* **REQUIRED WORK**:
Retype all of the records shown beneath this task, exactly as they stand.

PROVIDED RECORDS START

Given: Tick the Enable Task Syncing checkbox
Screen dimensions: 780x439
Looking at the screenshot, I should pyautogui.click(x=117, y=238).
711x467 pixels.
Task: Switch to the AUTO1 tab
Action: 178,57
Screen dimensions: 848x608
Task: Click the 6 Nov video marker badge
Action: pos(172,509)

PROVIDED RECORDS END

* **TASK RESULT**:
Given: Tick the Enable Task Syncing checkbox
Screen dimensions: 780x439
Looking at the screenshot, I should pyautogui.click(x=117, y=238).
711x467 pixels.
Task: Switch to the AUTO1 tab
Action: 178,57
Screen dimensions: 848x608
Task: Click the 6 Nov video marker badge
Action: pos(172,509)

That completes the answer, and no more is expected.